**WORK ITEM:** All that is wanted is the exact text of the lines below from the one with "Click the price axis label 7" through the one with "The width and", inclusive, minus any pictures.

**PROVIDED RECORDS:**

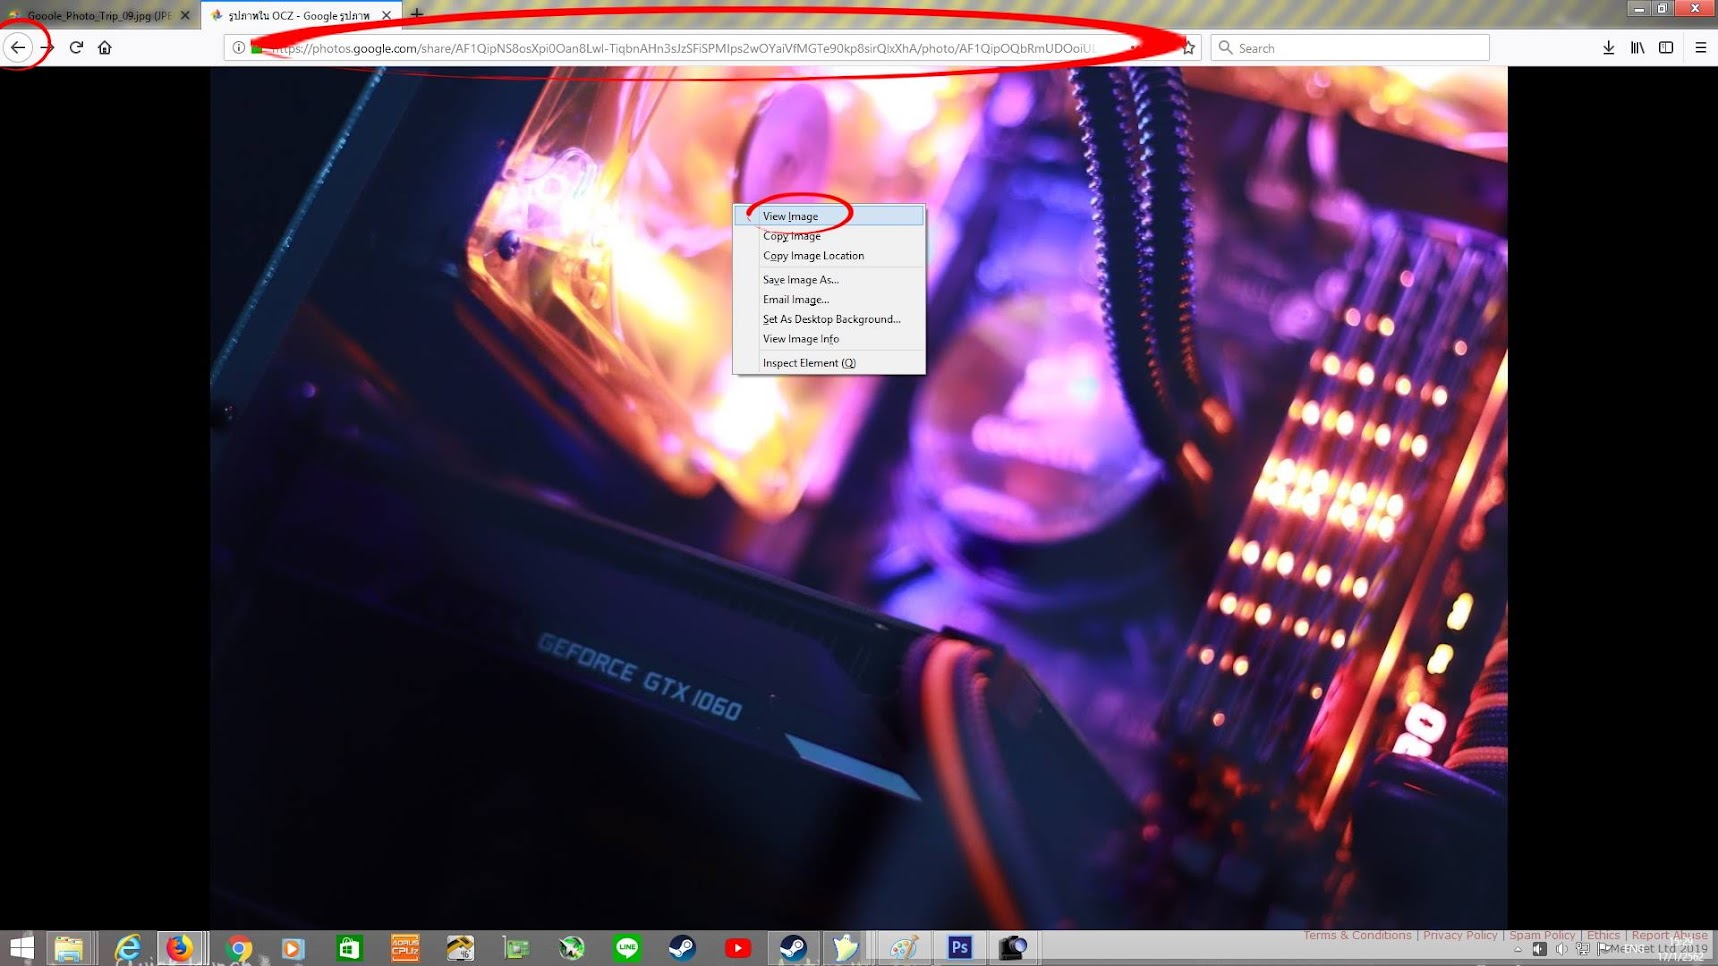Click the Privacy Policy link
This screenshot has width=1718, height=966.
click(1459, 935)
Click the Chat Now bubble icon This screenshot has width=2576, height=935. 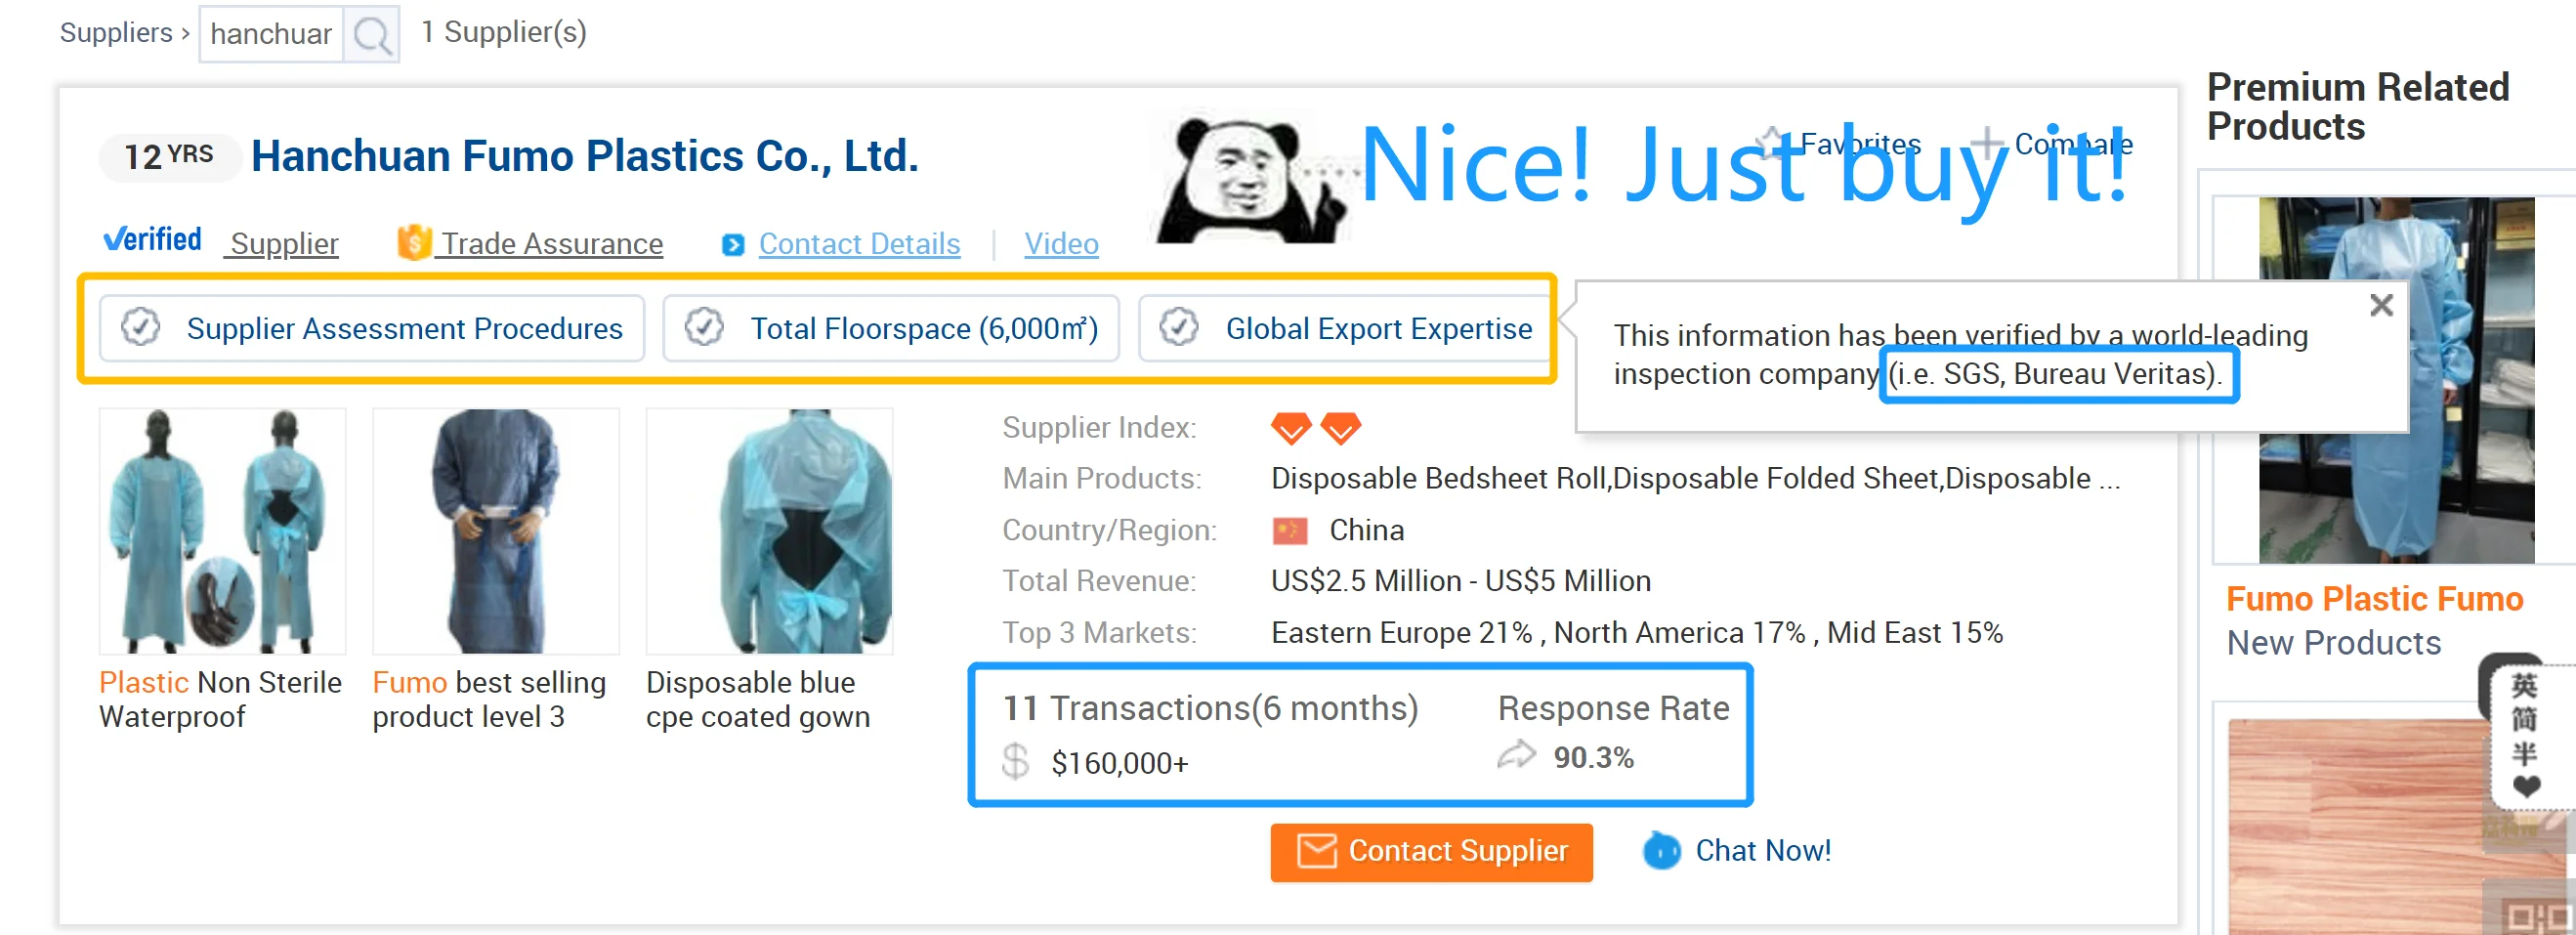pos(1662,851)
* * *
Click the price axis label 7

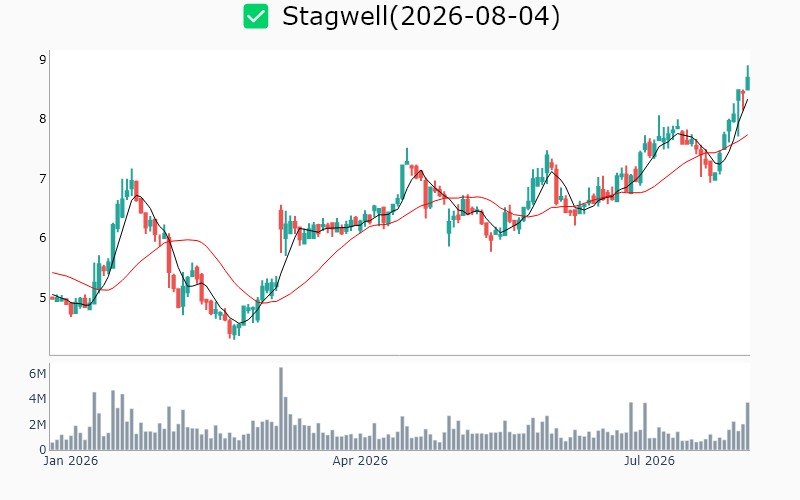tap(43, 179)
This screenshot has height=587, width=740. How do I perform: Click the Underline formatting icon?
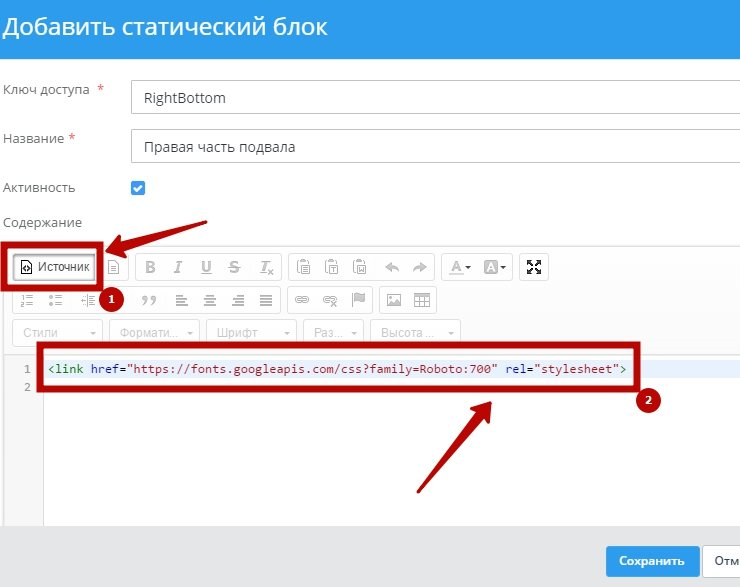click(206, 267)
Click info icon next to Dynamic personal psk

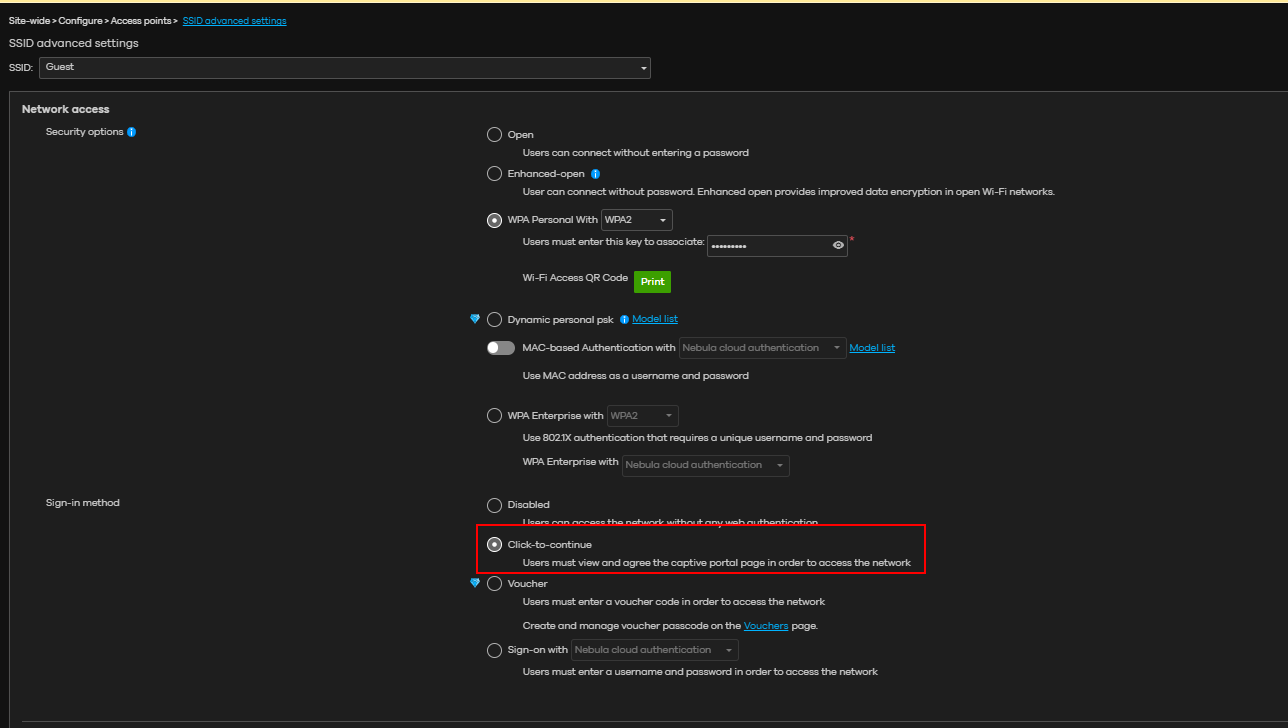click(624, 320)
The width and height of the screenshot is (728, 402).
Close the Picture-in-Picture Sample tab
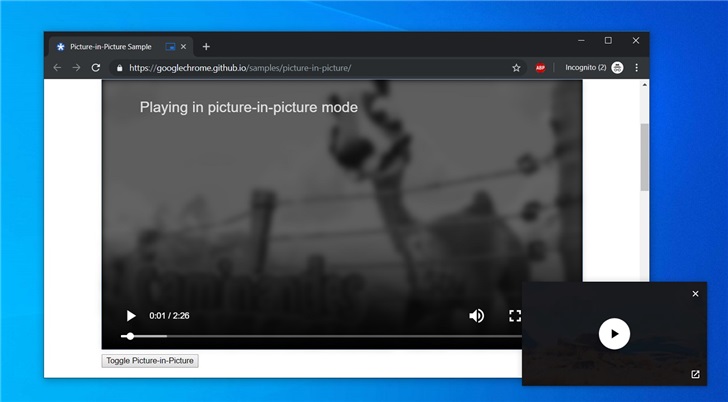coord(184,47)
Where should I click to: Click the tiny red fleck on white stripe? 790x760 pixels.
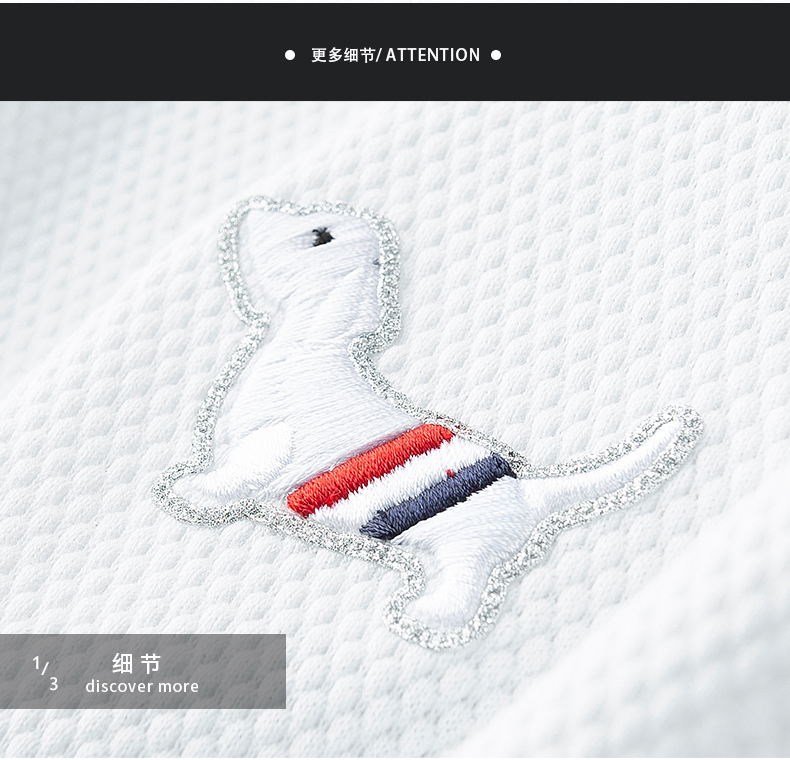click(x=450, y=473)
* * *
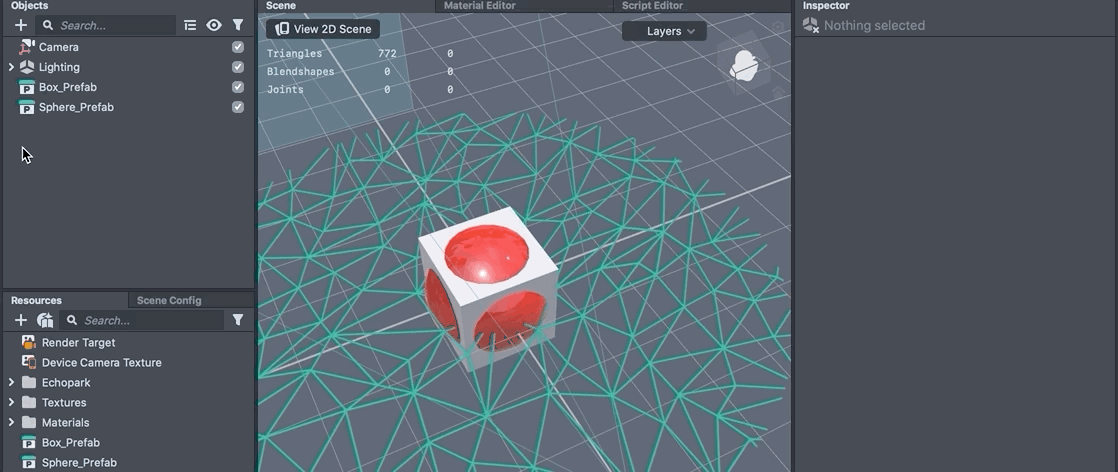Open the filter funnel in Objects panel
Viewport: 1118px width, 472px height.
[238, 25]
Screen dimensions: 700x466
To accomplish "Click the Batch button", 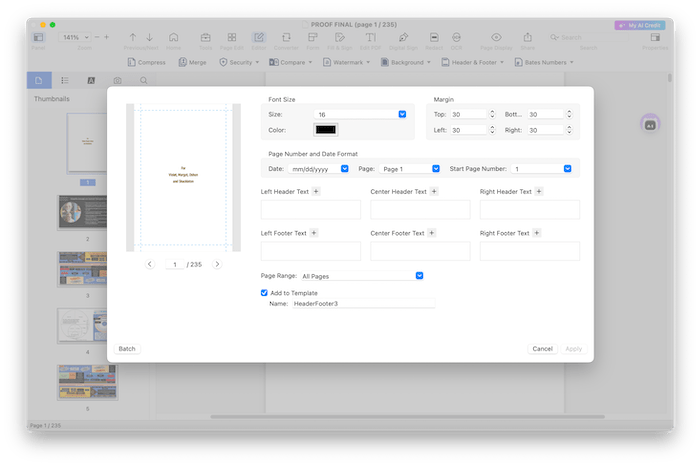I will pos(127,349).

**ANSWER BOX:**
Click the price axis label 7

tap(43, 179)
This screenshot has height=587, width=740. How do I perform: Click the Underline formatting icon?
click(206, 267)
Click info icon next to Dynamic personal psk

click(624, 320)
The width and height of the screenshot is (728, 402).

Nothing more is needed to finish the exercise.